=== WHAT THE TASK REQUIRES ===
In the records below, find the line containing "At what coordinates should I click to accomplish: Collapse" and restate it and all lines after it exactly, through the last line.

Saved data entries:
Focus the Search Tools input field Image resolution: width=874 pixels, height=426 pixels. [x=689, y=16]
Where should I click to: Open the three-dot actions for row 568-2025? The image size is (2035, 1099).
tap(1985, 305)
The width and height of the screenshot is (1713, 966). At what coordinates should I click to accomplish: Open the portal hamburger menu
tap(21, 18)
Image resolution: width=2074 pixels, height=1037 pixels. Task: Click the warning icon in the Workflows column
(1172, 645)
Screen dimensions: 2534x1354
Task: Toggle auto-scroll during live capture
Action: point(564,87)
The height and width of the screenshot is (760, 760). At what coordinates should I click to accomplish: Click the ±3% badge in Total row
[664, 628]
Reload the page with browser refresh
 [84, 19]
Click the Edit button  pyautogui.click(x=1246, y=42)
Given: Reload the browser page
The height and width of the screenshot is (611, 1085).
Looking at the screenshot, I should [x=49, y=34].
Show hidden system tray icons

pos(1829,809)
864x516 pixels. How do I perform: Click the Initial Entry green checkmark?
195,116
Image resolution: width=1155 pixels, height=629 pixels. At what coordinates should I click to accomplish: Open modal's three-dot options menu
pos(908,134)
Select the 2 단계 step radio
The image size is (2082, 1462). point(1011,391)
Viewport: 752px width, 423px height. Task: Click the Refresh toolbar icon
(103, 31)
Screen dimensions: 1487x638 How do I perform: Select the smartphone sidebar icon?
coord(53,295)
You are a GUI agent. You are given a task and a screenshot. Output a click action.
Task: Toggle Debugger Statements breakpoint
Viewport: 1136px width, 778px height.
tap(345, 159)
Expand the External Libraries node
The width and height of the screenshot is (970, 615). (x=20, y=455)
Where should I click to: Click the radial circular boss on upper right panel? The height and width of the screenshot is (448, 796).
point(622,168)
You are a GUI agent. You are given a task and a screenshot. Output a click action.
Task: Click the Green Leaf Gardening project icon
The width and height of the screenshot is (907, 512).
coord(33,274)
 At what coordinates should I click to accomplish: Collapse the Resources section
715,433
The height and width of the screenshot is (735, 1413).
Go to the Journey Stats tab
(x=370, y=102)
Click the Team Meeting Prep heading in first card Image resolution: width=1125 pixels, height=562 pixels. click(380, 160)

=== OUTPUT FOR THIS TASK ===
 At what coordinates should I click to accomplish: Collapse the Resources section
715,433
The height and width of the screenshot is (735, 1413).
Go to the Journey Stats tab
(x=370, y=102)
Click the Team Meeting Prep heading in first card Image resolution: width=1125 pixels, height=562 pixels. click(380, 160)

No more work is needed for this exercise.